* **DESCRIPTION OF THE TASK**:
Retype all of the entries word for word.

* **LISTED RECORDS**:

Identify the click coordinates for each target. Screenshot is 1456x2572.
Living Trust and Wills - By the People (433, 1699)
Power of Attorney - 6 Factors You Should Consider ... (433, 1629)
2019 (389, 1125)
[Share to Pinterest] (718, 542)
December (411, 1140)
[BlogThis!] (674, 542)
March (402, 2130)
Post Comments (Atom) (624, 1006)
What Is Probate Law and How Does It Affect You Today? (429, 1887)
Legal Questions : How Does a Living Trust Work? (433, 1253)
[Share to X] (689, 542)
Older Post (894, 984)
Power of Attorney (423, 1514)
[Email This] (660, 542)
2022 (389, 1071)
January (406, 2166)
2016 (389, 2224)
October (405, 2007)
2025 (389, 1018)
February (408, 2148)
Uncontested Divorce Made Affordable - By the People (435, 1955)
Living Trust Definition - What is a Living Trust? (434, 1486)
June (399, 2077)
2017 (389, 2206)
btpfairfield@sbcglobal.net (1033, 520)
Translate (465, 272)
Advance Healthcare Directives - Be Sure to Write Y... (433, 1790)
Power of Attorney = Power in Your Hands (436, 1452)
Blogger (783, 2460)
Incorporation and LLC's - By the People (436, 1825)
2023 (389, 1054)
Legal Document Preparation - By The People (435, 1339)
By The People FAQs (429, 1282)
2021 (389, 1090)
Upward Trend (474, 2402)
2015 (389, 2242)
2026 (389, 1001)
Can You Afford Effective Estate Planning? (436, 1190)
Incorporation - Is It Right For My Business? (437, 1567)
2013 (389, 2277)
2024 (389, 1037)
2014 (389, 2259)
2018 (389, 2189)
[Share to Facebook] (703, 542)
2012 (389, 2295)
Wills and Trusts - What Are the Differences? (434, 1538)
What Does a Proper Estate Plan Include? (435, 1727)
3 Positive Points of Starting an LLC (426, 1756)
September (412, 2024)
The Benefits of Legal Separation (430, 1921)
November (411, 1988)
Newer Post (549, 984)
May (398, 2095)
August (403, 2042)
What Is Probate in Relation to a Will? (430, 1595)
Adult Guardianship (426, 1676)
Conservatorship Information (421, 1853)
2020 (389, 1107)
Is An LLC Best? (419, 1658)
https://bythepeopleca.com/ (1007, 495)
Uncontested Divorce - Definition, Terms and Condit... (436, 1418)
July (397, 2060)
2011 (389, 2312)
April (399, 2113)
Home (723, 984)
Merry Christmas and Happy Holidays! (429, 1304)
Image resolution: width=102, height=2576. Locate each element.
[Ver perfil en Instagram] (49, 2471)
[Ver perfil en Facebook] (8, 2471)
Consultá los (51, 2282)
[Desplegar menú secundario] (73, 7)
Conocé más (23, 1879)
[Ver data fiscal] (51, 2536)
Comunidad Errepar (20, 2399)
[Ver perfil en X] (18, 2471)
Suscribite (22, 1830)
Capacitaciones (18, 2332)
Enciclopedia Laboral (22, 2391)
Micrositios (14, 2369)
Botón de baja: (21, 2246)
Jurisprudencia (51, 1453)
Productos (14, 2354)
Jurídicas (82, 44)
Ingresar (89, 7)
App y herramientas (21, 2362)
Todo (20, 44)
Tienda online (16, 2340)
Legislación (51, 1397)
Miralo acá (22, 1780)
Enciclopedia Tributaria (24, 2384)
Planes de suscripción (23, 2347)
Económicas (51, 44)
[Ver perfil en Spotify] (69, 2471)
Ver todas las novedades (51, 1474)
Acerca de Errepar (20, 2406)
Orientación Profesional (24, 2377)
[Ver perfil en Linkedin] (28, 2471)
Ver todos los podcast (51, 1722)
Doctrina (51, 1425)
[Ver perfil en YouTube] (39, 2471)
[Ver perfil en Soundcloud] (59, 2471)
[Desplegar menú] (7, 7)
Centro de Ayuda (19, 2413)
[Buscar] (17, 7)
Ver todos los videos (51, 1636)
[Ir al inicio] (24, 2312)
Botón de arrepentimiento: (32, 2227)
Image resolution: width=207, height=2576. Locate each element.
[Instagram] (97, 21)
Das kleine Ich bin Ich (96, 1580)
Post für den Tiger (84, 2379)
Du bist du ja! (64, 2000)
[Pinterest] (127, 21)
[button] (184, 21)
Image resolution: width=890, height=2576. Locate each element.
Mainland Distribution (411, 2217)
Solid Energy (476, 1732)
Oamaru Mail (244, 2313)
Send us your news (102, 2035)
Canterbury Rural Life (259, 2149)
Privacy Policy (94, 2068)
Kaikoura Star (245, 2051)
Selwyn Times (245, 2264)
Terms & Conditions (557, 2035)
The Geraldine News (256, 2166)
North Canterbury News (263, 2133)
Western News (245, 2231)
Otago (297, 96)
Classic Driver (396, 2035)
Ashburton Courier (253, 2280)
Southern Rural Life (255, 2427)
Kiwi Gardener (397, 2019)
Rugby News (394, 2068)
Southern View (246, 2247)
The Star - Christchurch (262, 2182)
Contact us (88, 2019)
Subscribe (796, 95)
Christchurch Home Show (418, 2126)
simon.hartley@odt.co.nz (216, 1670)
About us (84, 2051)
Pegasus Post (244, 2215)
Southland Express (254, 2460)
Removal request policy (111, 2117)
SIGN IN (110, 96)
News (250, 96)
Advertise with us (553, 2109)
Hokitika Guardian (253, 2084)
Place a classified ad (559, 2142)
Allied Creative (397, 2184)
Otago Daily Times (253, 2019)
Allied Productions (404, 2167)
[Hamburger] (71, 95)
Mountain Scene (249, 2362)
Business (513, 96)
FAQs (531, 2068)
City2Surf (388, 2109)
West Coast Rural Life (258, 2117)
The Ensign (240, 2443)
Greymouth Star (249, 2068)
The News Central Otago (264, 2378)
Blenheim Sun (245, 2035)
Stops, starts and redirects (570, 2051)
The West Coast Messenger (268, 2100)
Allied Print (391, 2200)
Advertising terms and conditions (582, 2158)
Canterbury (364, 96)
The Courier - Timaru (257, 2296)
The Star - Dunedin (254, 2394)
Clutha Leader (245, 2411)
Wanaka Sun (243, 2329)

* **FINAL ANSWER**:
Identify the click coordinates for each target. Screenshot is 1456x2572.
Living Trust and Wills - By the People (433, 1699)
Power of Attorney - 6 Factors You Should Consider ... (433, 1629)
2019 (389, 1125)
[Share to Pinterest] (718, 542)
December (411, 1140)
[BlogThis!] (674, 542)
March (402, 2130)
Post Comments (Atom) (624, 1006)
What Is Probate Law and How Does It Affect You Today? (429, 1887)
Legal Questions : How Does a Living Trust Work? (433, 1253)
[Share to X] (689, 542)
Older Post (894, 984)
Power of Attorney (423, 1514)
[Email This] (660, 542)
2022 (389, 1071)
January (406, 2166)
2016 (389, 2224)
October (405, 2007)
2025 (389, 1018)
February (408, 2148)
Uncontested Divorce Made Affordable - By the People (435, 1955)
Living Trust Definition - What is a Living Trust? (434, 1486)
June (399, 2077)
2017 (389, 2206)
btpfairfield@sbcglobal.net (1033, 520)
Translate (465, 272)
Advance Healthcare Directives - Be Sure to Write Y... (433, 1790)
Power of Attorney = Power in Your Hands (436, 1452)
Blogger (783, 2460)
Incorporation and LLC's - By the People (436, 1825)
2023 (389, 1054)
Legal Document Preparation - By The People (435, 1339)
By The People FAQs (429, 1282)
2021 (389, 1090)
Upward Trend (474, 2402)
2015 (389, 2242)
2026 (389, 1001)
Can You Afford Effective Estate Planning? (436, 1190)
Incorporation - Is It Right For My Business? (437, 1567)
2013 (389, 2277)
2024 (389, 1037)
2014 (389, 2259)
2018 (389, 2189)
[Share to Facebook] (703, 542)
2012 (389, 2295)
Wills and Trusts - What Are the Differences? (434, 1538)
What Does a Proper Estate Plan Include? (435, 1727)
3 Positive Points of Starting an LLC (426, 1756)
September (412, 2024)
The Benefits of Legal Separation (430, 1921)
November (411, 1988)
Newer Post (549, 984)
May (398, 2095)
August (403, 2042)
What Is Probate in Relation to a Will? (430, 1595)
Adult Guardianship (426, 1676)
Conservatorship Information (421, 1853)
2020 (389, 1107)
Is An LLC Best? (419, 1658)
https://bythepeopleca.com/ (1007, 495)
Uncontested Divorce - Definition, Terms and Condit... (436, 1418)
July (397, 2060)
2011 (389, 2312)
April (399, 2113)
Home (723, 984)
Merry Christmas and Happy Holidays! (429, 1304)
Image resolution: width=102, height=2576. Locate each element.
[Ver perfil en Instagram] (49, 2471)
[Ver perfil en Facebook] (8, 2471)
Consultá los (51, 2282)
[Desplegar menú secundario] (73, 7)
Conocé más (23, 1879)
[Ver data fiscal] (51, 2536)
Comunidad Errepar (20, 2399)
[Ver perfil en X] (18, 2471)
Suscribite (22, 1830)
Capacitaciones (18, 2332)
Enciclopedia Laboral (22, 2391)
Micrositios (14, 2369)
Botón de baja: (21, 2246)
Jurisprudencia (51, 1453)
Productos (14, 2354)
Jurídicas (82, 44)
Ingresar (89, 7)
App y herramientas (21, 2362)
Todo (20, 44)
Tienda online (16, 2340)
Legislación (51, 1397)
Miralo acá (22, 1780)
Enciclopedia Tributaria (24, 2384)
Planes de suscripción (23, 2347)
Económicas (51, 44)
[Ver perfil en Spotify] (69, 2471)
Ver todas las novedades (51, 1474)
Acerca de Errepar (20, 2406)
Orientación Profesional (24, 2377)
[Ver perfil en Linkedin] (28, 2471)
Ver todos los podcast (51, 1722)
Doctrina (51, 1425)
[Ver perfil en YouTube] (39, 2471)
[Ver perfil en Soundcloud] (59, 2471)
[Desplegar menú] (7, 7)
Centro de Ayuda (19, 2413)
[Buscar] (17, 7)
Ver todos los videos (51, 1636)
[Ir al inicio] (24, 2312)
Botón de arrepentimiento: (32, 2227)
Image resolution: width=207, height=2576. Locate each element.
[Instagram] (97, 21)
Das kleine Ich bin Ich (96, 1580)
Post für den Tiger (84, 2379)
Du bist du ja! (64, 2000)
[Pinterest] (127, 21)
[button] (184, 21)
Image resolution: width=890, height=2576. Locate each element.
Mainland Distribution (411, 2217)
Solid Energy (476, 1732)
Oamaru Mail (244, 2313)
Send us your news (102, 2035)
Canterbury Rural Life (259, 2149)
Privacy Policy (94, 2068)
Kaikoura Star (245, 2051)
Selwyn Times (245, 2264)
Terms & Conditions (557, 2035)
The Geraldine News (256, 2166)
North Canterbury News (263, 2133)
Western News (245, 2231)
Otago (297, 96)
Classic Driver (396, 2035)
Ashburton Courier (253, 2280)
Southern Rural Life (255, 2427)
Kiwi Gardener (397, 2019)
Rugby News (394, 2068)
Southern View (246, 2247)
The Star - Christchurch (262, 2182)
Contact us (88, 2019)
Subscribe (796, 95)
Christchurch Home Show (418, 2126)
simon.hartley@odt.co.nz (216, 1670)
About us (84, 2051)
Pegasus Post (244, 2215)
Southland Express (254, 2460)
Removal request policy (111, 2117)
SIGN IN (110, 96)
News (250, 96)
Advertise with us (553, 2109)
Hokitika Guardian (253, 2084)
Place a classified ad (559, 2142)
Allied Creative (397, 2184)
Otago Daily Times (253, 2019)
Allied Productions (404, 2167)
[Hamburger] (71, 95)
Mountain Scene (249, 2362)
Business (513, 96)
FAQs (531, 2068)
City2Surf (388, 2109)
West Coast Rural Life (258, 2117)
The Ensign (240, 2443)
Greymouth Star (249, 2068)
The News Central Otago (264, 2378)
Blenheim Sun (245, 2035)
Stops, starts and redirects (570, 2051)
The West Coast Messenger (268, 2100)
Allied Print (391, 2200)
Advertising terms and conditions (582, 2158)
Canterbury (364, 96)
The Courier - Timaru (257, 2296)
The Star - Dunedin (254, 2394)
Clutha Leader (245, 2411)
Wanaka Sun (243, 2329)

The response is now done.